Some buttons hide menus of exclusive options, which are brought up by holding down L and releasing it when the desired option is highlighted. Others have menus which are brought up by a click. All stay-up menus and windows have a Click here to dismiss panel at the bottom-use L to do so. Many buttons are toggles-click with L to highlight them (and switch the function on) and click again to switch the function off.

Help is available on any feature of the command layout by clicking with R, which will bring up a help window. If the window has a scrollbar, clicking L will move the window down by the distance from the top to the mouse pointer, and clicking M will move the display to that point proportionally in the total display.

The top row of menus is organized are follows:

Selecting Variables

The right-hand panel selects variables. The variable name is a button which highlights if that variable is selected, and hides a menu of transformations (use L on the name). There is normally a box advising of the current functions of the buttons.

The circles below the variable names have two functions. They are used to select variables (by clicking with the circle; the precisely effect depends on the mode) and the line within the circle indicates the current projection of that variable axis (as a dot if it is orthogonal to the view plane). The boundary of the circle is made bolder if that variable is selected (see the figures).

DotPlot mode

This displays a univariate dotplot, like a histogram plotted sideways. The Cycle button tells XGobi to cycle sequentially through the plots of all the variables, and the speed scrollbar below this button determines how quickly the next plot is shown.

XYPlot mode

This displays a scatterplot of two variables. The Cycle button tells XGobi to cycle sequentially through the plots of all the variables, and the speed scrollbar below this button determines how quickly the next plot is shown.

Rotate mode

The layout is somewhat different in Rotate mode; see figure 2. Three variables must be selected, by either clicking either L or M in the variables's circle. (Initially the first three variables are selected.) There are three sub-modes, corresponding to rotating about the X axis, the Y axis or an arbitrary axis (the default), and variable selection differs in each.

There is a speed slider which can be dragged with L or clicked with L at the desired speed of rotation. Change Direction toggles the direction of rotation. Pause is a self-explanatory toggle; Reinit resets the original set of axes. Rock causes the rotation to change direction every ten steps, so the speed slider also controls the angle of rock.

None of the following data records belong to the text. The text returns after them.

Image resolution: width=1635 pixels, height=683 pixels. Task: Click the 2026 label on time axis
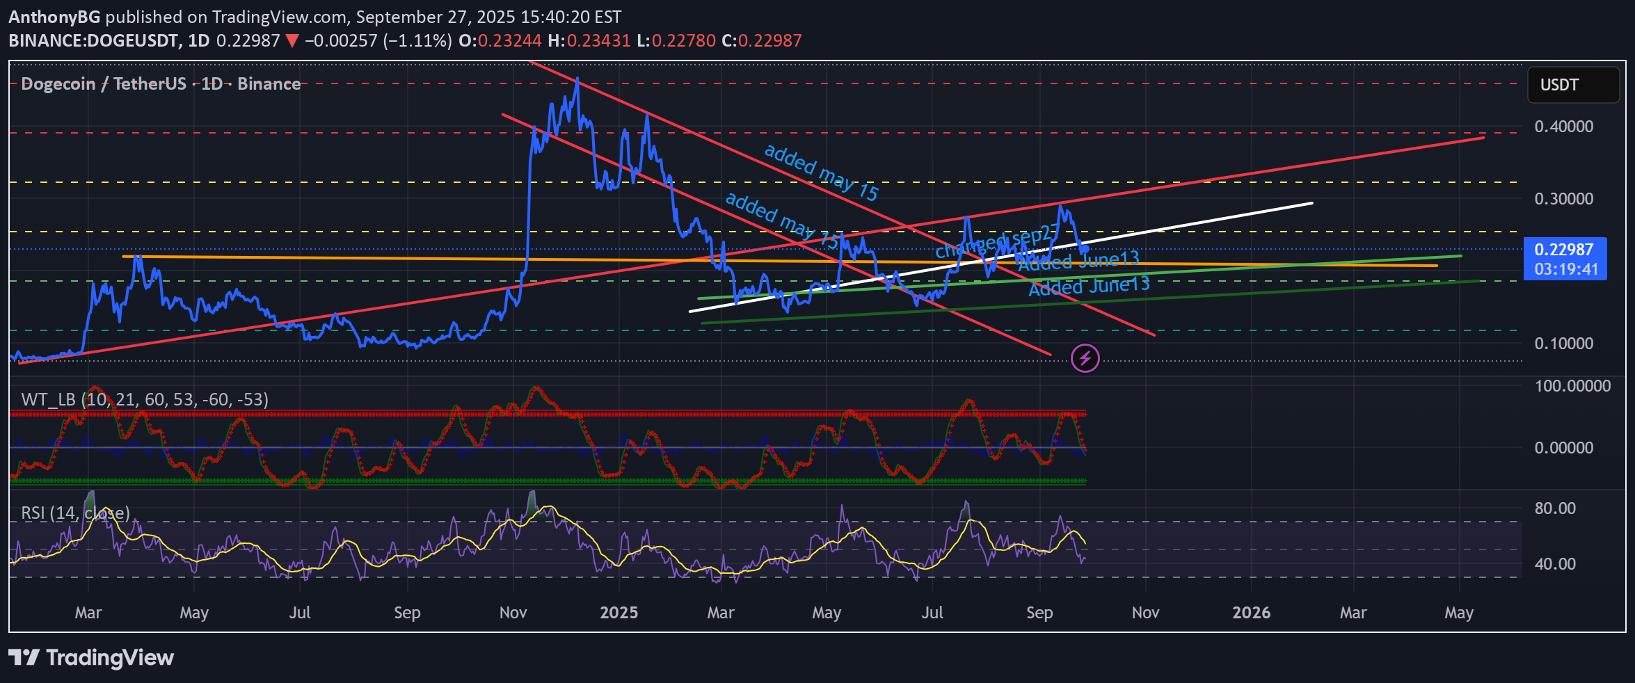point(1251,613)
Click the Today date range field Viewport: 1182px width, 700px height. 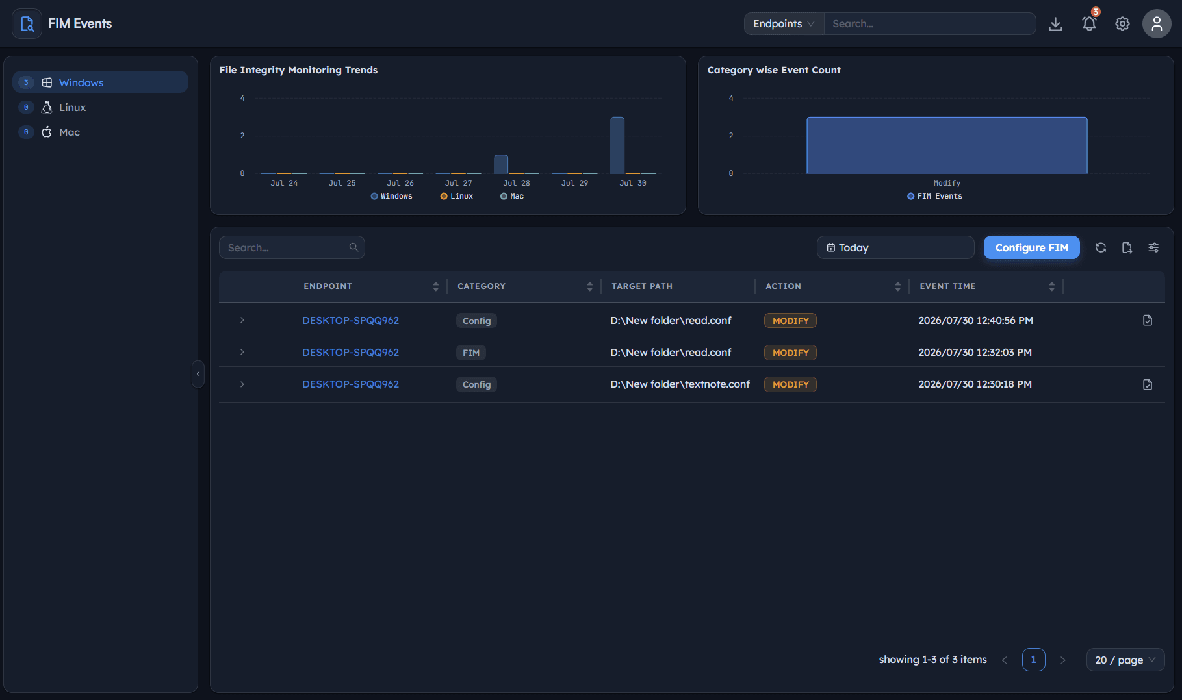pos(895,247)
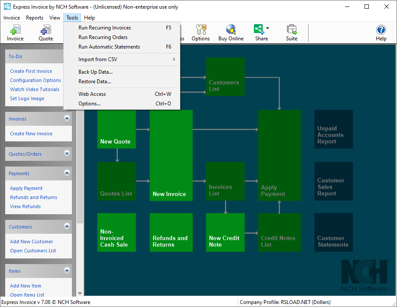Select Run Recurring Invoices menu entry
Image resolution: width=397 pixels, height=307 pixels.
pos(104,28)
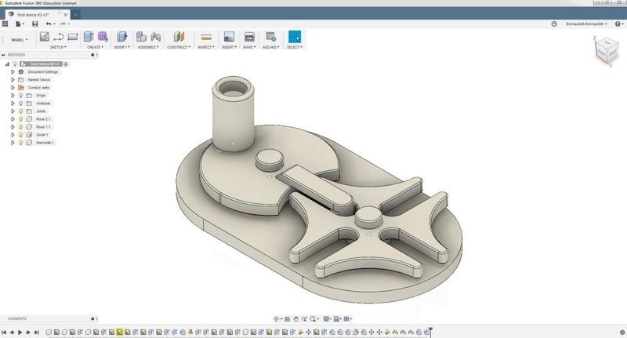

Save Coeffs saves the coefficients of the current projection (in two columns, X axis then Y axis, with rows the variables in order). If invoked from S-Plus, the coefficients will be saved as an S object in the current working directory, as a vector in column-first order, which can be read by matrix(name,2) To see this vector, you will have to execute the synchronize(1) command.

Oblique axis

The current target variable is marked by a small circle in the center of its disc when the mouse pointer is the variable selection panel. Click (with either L or M) on a currently selected variable to make it the target. Click on an unselected variable to have it replace the target.

In this mode think of the points in the central window as within a transparent ball. When the rotation is paused, dragging with L or M in the central panel will mimic a reversed `trackball' action rotating that ball.

Y axis

In this mode there are two X variables and a Y variable. One of the X variables is the target, and is used for the X axis in the initial display. Click with M on a variable's circle to make it the Y variable, and with L to make it an X variable. (The last selected X variable is the target, marked by a small circle in the center of its disc when the mouse pointer is the variable selection panel.)

Rotation is about the Y axis, and `trackball' action still works. The additional option Interpolate rocks between the two X axes.

X axis

As for Y axis, but interchange X and Y throughout.

Tour mode

This mode is used for Asimov's (1985) grand tour and for projection pursuit. Its default operation is a continuous grand tour through the space of selected variables (or nothing if there are just two). This continually selects a random new projection in the -dimensional space of currently selected variables, and moves continuously (by interpolation) to that new projection. When the projection is reached, another is chosen (and a slight pause may be visible).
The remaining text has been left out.